Collected data entries

◇ ◇ ◇ ◇

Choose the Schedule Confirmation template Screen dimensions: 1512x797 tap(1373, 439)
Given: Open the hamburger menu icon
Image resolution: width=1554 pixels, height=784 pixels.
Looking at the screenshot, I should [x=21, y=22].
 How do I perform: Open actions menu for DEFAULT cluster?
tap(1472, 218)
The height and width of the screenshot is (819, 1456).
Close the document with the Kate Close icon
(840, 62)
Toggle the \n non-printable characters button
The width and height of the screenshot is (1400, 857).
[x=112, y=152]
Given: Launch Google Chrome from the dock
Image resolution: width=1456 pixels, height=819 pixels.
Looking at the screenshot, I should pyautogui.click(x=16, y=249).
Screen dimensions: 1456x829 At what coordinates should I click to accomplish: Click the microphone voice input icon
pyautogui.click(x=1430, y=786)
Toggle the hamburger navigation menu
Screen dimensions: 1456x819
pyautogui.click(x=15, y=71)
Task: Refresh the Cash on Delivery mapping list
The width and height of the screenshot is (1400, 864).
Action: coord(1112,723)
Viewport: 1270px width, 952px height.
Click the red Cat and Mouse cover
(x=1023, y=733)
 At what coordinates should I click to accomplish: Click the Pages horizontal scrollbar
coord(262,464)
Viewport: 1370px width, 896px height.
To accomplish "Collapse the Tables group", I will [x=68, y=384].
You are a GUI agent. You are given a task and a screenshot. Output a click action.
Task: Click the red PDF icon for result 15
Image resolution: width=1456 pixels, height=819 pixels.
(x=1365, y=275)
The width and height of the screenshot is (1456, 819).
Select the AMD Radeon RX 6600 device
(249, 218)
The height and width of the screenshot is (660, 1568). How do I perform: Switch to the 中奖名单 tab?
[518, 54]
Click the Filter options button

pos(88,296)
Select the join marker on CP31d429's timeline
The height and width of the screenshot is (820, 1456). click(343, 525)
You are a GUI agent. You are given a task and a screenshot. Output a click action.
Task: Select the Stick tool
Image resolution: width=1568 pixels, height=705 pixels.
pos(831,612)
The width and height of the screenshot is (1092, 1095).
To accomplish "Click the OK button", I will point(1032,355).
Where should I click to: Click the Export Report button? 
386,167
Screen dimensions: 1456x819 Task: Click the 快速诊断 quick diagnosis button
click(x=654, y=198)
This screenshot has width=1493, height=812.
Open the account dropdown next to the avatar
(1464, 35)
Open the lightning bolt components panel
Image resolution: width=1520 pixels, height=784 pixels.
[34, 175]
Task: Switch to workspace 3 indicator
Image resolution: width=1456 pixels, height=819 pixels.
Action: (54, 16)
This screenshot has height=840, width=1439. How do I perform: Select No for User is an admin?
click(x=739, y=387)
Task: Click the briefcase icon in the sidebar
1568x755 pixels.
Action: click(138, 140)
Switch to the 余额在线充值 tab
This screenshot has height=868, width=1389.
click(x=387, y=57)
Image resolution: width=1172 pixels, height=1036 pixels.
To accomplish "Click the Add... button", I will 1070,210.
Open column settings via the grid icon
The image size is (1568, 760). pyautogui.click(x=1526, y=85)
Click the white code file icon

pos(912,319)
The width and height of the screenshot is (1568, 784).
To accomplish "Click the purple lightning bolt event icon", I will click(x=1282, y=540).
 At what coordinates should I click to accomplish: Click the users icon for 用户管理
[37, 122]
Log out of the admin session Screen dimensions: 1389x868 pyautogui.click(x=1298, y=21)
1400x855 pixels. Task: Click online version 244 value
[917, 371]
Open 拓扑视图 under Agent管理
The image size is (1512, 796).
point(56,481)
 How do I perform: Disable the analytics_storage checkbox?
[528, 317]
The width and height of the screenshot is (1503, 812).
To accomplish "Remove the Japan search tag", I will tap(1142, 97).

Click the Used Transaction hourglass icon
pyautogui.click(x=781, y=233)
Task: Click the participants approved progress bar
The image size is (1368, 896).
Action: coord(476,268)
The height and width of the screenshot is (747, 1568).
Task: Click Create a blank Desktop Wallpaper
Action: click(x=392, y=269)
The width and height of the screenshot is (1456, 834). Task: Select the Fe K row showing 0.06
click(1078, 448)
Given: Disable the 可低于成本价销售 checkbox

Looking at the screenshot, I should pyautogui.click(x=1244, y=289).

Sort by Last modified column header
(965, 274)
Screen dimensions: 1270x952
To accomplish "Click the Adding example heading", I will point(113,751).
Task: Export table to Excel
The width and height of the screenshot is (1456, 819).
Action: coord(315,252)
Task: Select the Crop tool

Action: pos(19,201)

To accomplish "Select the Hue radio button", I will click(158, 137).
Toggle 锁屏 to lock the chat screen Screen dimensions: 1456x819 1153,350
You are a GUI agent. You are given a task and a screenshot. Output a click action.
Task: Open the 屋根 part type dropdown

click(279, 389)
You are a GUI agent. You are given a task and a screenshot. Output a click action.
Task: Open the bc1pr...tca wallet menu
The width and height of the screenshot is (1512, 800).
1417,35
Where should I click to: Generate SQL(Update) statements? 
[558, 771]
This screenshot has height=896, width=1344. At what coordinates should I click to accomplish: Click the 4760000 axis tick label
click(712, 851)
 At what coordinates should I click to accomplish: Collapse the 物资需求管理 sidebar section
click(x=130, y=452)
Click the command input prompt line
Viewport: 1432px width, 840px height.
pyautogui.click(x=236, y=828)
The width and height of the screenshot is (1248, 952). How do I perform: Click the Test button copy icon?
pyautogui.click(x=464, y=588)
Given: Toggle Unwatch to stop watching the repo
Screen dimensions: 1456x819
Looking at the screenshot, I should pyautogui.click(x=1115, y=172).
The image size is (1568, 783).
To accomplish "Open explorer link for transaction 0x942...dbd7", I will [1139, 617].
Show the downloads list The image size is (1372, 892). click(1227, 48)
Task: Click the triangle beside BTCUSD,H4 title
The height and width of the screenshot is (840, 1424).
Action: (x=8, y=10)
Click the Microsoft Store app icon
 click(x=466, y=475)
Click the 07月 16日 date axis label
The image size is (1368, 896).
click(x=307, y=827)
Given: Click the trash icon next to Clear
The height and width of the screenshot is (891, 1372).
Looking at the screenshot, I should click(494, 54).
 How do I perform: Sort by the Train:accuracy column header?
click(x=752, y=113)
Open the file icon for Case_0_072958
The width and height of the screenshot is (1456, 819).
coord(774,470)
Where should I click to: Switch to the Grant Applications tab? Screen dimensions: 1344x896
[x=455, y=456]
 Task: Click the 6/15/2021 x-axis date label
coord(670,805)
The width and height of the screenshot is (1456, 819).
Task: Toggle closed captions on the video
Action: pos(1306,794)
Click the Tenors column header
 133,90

◇ ◇ ◇ ◇

* [WHAT YOU SHOULD DO] Copy out each record, keeping every word as it is.

* [ANSWER TO THIS TASK]
Choose the Schedule Confirmation template Screen dimensions: 1512x797 tap(1373, 439)
Given: Open the hamburger menu icon
Image resolution: width=1554 pixels, height=784 pixels.
Looking at the screenshot, I should [x=21, y=22].
 How do I perform: Open actions menu for DEFAULT cluster?
tap(1472, 218)
The height and width of the screenshot is (819, 1456).
Close the document with the Kate Close icon
(840, 62)
Toggle the \n non-printable characters button
The width and height of the screenshot is (1400, 857).
[x=112, y=152]
Given: Launch Google Chrome from the dock
Image resolution: width=1456 pixels, height=819 pixels.
Looking at the screenshot, I should pyautogui.click(x=16, y=249).
Screen dimensions: 1456x829 At what coordinates should I click to accomplish: Click the microphone voice input icon
pyautogui.click(x=1430, y=786)
Toggle the hamburger navigation menu
Screen dimensions: 1456x819
pyautogui.click(x=15, y=71)
Task: Refresh the Cash on Delivery mapping list
The width and height of the screenshot is (1400, 864).
Action: coord(1112,723)
Viewport: 1270px width, 952px height.
Click the red Cat and Mouse cover
(x=1023, y=733)
 At what coordinates should I click to accomplish: Click the Pages horizontal scrollbar
coord(262,464)
Viewport: 1370px width, 896px height.
To accomplish "Collapse the Tables group", I will [x=68, y=384].
You are a GUI agent. You are given a task and a screenshot. Output a click action.
Task: Click the red PDF icon for result 15
Image resolution: width=1456 pixels, height=819 pixels.
(x=1365, y=275)
The width and height of the screenshot is (1456, 819).
Select the AMD Radeon RX 6600 device
(249, 218)
The height and width of the screenshot is (660, 1568). How do I perform: Switch to the 中奖名单 tab?
[518, 54]
Click the Filter options button

pos(88,296)
Select the join marker on CP31d429's timeline
The height and width of the screenshot is (820, 1456). click(343, 525)
You are a GUI agent. You are given a task and a screenshot. Output a click action.
Task: Select the Stick tool
Image resolution: width=1568 pixels, height=705 pixels.
pos(831,612)
The width and height of the screenshot is (1092, 1095).
To accomplish "Click the OK button", I will point(1032,355).
Where should I click to: Click the Export Report button? 
386,167
Screen dimensions: 1456x819 Task: Click the 快速诊断 quick diagnosis button
click(x=654, y=198)
This screenshot has width=1493, height=812.
Open the account dropdown next to the avatar
(1464, 35)
Open the lightning bolt components panel
Image resolution: width=1520 pixels, height=784 pixels.
[34, 175]
Task: Switch to workspace 3 indicator
Image resolution: width=1456 pixels, height=819 pixels.
Action: (54, 16)
This screenshot has height=840, width=1439. How do I perform: Select No for User is an admin?
click(x=739, y=387)
Task: Click the briefcase icon in the sidebar
1568x755 pixels.
Action: click(138, 140)
Switch to the 余额在线充值 tab
This screenshot has height=868, width=1389.
click(x=387, y=57)
Image resolution: width=1172 pixels, height=1036 pixels.
To accomplish "Click the Add... button", I will 1070,210.
Open column settings via the grid icon
The image size is (1568, 760). pyautogui.click(x=1526, y=85)
Click the white code file icon

pos(912,319)
The width and height of the screenshot is (1568, 784).
To accomplish "Click the purple lightning bolt event icon", I will click(x=1282, y=540).
 At what coordinates should I click to accomplish: Click the users icon for 用户管理
[37, 122]
Log out of the admin session Screen dimensions: 1389x868 pyautogui.click(x=1298, y=21)
1400x855 pixels. Task: Click online version 244 value
[917, 371]
Open 拓扑视图 under Agent管理
The image size is (1512, 796).
point(56,481)
 How do I perform: Disable the analytics_storage checkbox?
[528, 317]
The width and height of the screenshot is (1503, 812).
To accomplish "Remove the Japan search tag", I will tap(1142, 97).

Click the Used Transaction hourglass icon
pyautogui.click(x=781, y=233)
Task: Click the participants approved progress bar
The image size is (1368, 896).
Action: coord(476,268)
The height and width of the screenshot is (747, 1568).
Task: Click Create a blank Desktop Wallpaper
Action: click(x=392, y=269)
The width and height of the screenshot is (1456, 834). Task: Select the Fe K row showing 0.06
click(1078, 448)
Given: Disable the 可低于成本价销售 checkbox

Looking at the screenshot, I should pyautogui.click(x=1244, y=289).

Sort by Last modified column header
(965, 274)
Screen dimensions: 1270x952
To accomplish "Click the Adding example heading", I will point(113,751).
Task: Export table to Excel
The width and height of the screenshot is (1456, 819).
Action: coord(315,252)
Task: Select the Crop tool

Action: pos(19,201)

To accomplish "Select the Hue radio button", I will click(158, 137).
Toggle 锁屏 to lock the chat screen Screen dimensions: 1456x819 1153,350
You are a GUI agent. You are given a task and a screenshot. Output a click action.
Task: Open the 屋根 part type dropdown

click(279, 389)
You are a GUI agent. You are given a task and a screenshot. Output a click action.
Task: Open the bc1pr...tca wallet menu
The width and height of the screenshot is (1512, 800).
1417,35
Where should I click to: Generate SQL(Update) statements? 
[558, 771]
This screenshot has height=896, width=1344. At what coordinates should I click to accomplish: Click the 4760000 axis tick label
click(712, 851)
 At what coordinates should I click to accomplish: Collapse the 物资需求管理 sidebar section
click(x=130, y=452)
Click the command input prompt line
Viewport: 1432px width, 840px height.
pyautogui.click(x=236, y=828)
The width and height of the screenshot is (1248, 952). How do I perform: Click the Test button copy icon?
pyautogui.click(x=464, y=588)
Given: Toggle Unwatch to stop watching the repo
Screen dimensions: 1456x819
Looking at the screenshot, I should pyautogui.click(x=1115, y=172).
The image size is (1568, 783).
To accomplish "Open explorer link for transaction 0x942...dbd7", I will [1139, 617].
Show the downloads list The image size is (1372, 892). click(1227, 48)
Task: Click the triangle beside BTCUSD,H4 title
The height and width of the screenshot is (840, 1424).
Action: (x=8, y=10)
Click the Microsoft Store app icon
 click(x=466, y=475)
Click the 07月 16日 date axis label
The image size is (1368, 896).
click(x=307, y=827)
Given: Click the trash icon next to Clear
The height and width of the screenshot is (891, 1372).
Looking at the screenshot, I should click(494, 54).
 How do I perform: Sort by the Train:accuracy column header?
click(x=752, y=113)
Open the file icon for Case_0_072958
The width and height of the screenshot is (1456, 819).
coord(774,470)
Where should I click to: Switch to the Grant Applications tab? Screen dimensions: 1344x896
[x=455, y=456]
 Task: Click the 6/15/2021 x-axis date label
coord(670,805)
The width and height of the screenshot is (1456, 819).
Task: Toggle closed captions on the video
Action: pos(1306,794)
Click the Tenors column header
 133,90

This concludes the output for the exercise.